Russian President Dmitry Medvedev hosted Polish President Bronislaw Komorowski in the western Russian city of Smolensk, near the area where Kaczynski’s plane crashed in heavy fog on April 10, 2010.

The two presidents, dressed in thick black coats, laid wreaths at the site of the crash and touched a birch tree that still has part of the plane embedded in it.

As a solo bugle sounded, the two men bowed their heads.

A few yards away, two knee-high Polish flags fluttered in a frigid wind, marking the spots where the bodies of Kaczynski and his wife were discovered after the crash. Poppies lay scattered around in the melting slush.

Smolensk, near the border with Belarus, is a source of grief for Poles, who associate it not only with the 2010 crash that wiped out the country’s political and military elite, but also with the 1940 massacre of 22,000 Polish prisoners of war by the Soviet secret police in the nearby forest.

The Soviet Union did not own up to the killings until 1990, under Mikhail Gorbachev’s reformist leadership, after blaming Nazis for decades.

The delayed admission fed Poles’ animosity toward Russia, and Moscow in recent years has made reconciliation gestures.

Kaczynski and his delegation were en route to a Katyn memorial ceremony at the time of the crash.

Some Poles accuse Russia outright of causing the crash, as illustrated by a 2,000-strong rally in Warsaw over the weekend.

Polish police on Monday charged a 31-year-old man with burning an effigy of Russian Prime Minister Vladimir Putin.

Many Poles, however, appreciated the Russian outpouring of grief over the Kaczynski crash, and initial cooperation on the investigation appeared to help heal old wounds.

But the squabbles that have broken out since then show the two countries are still far from friends.

A new dispute has erupted over the plaque at the crash site.
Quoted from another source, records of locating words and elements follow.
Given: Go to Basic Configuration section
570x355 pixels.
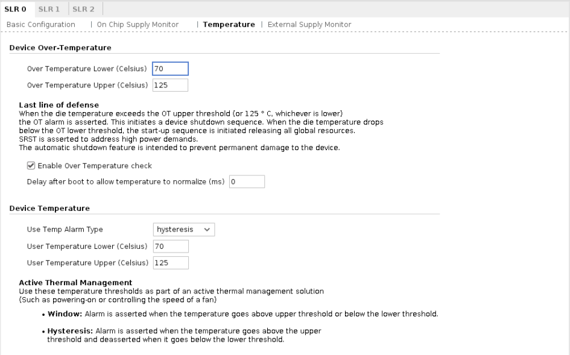Looking at the screenshot, I should 40,24.
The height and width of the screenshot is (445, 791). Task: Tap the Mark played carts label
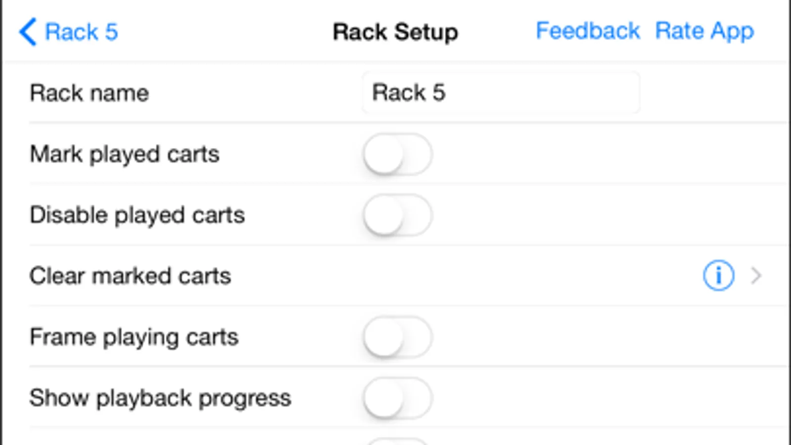125,154
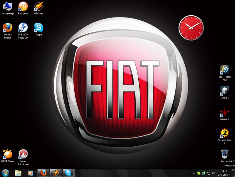Viewport: 235px width, 177px height.
Task: Open the BitComet desktop shortcut
Action: tap(23, 6)
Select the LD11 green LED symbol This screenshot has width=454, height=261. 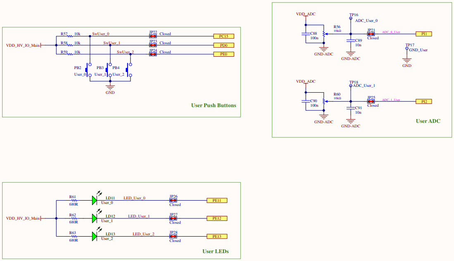pyautogui.click(x=94, y=200)

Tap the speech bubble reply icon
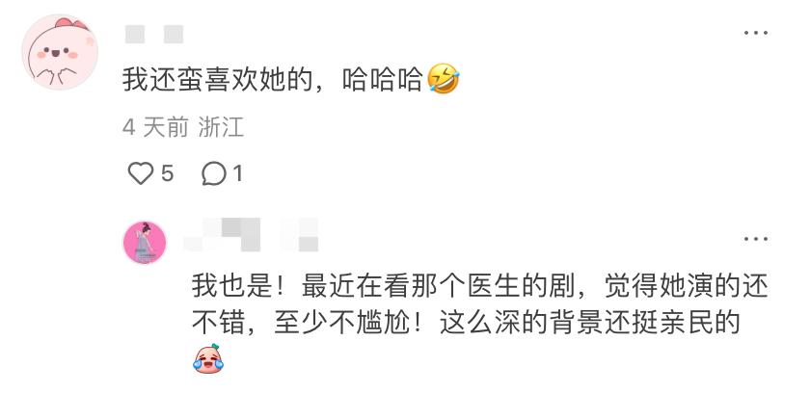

One plaque, inscribed in Polish, was put there in November by relatives of the victims and referred to the purpose of Kaczynski’s trip, calling the 1940 massacre a "genocide."

But a Polish delegation that visited the site Saturday to pay tribute saw that it had been replaced with a dual-language plaque that omitted any reference to the massacre.

Russian officials said the original plaque had not been approved, and it was changed because the law forbids memorials written only in a foreign language.

Medvedev and Komorowski sought Monday to play down the simmering row, announcing that a joint panel would be set up to design a mutually acceptable plaque.

Komorowski also said Warsaw is waiting for Moscow to transfer the recording from the plane’s flight recorders.

Medvedev indicated the key technical probe was closed but a separate criminal investigation is still ongoing.

"No one should doubt that Russia has given a thorough assessment of the reasons why that happened," he said.

Poland accepts that its pilot and crew bear the brunt of the blame for the disaster, as the Russian-led investigation found. But Warsaw also insists that Russia should concede that its air traffic controllers at the Smolensk airport may have been at fault for not advising the plane’s crew strongly enough to land elsewhere due to the bad weather.

The crash investigation issue has deepened political divisions in Poland, where some including the late president’s brother, Jaroslaw Kaczynski, accuse the current Polish government of having too much faith in Moscow’s probe.

Speaking about the Katyn massacre, Medvedev admitted Monday that "leaders of the Soviet state of that period carry responsibility for what happened" in 1940.

"In the name of the future, we have to turn this page, but in a manner that leaves it in the memory of Russia and the Poles," he added.

Medvedev also promised to finish releasing documents on the probe into the Katyn massacre.

Moscow has turned over more than 137 volumes of documents to Warsaw but more than 40 others have yet to be sent.

Komorowski urged Russia to declassify all related documents.

"To close this chapter, it has to be read to the end," he said.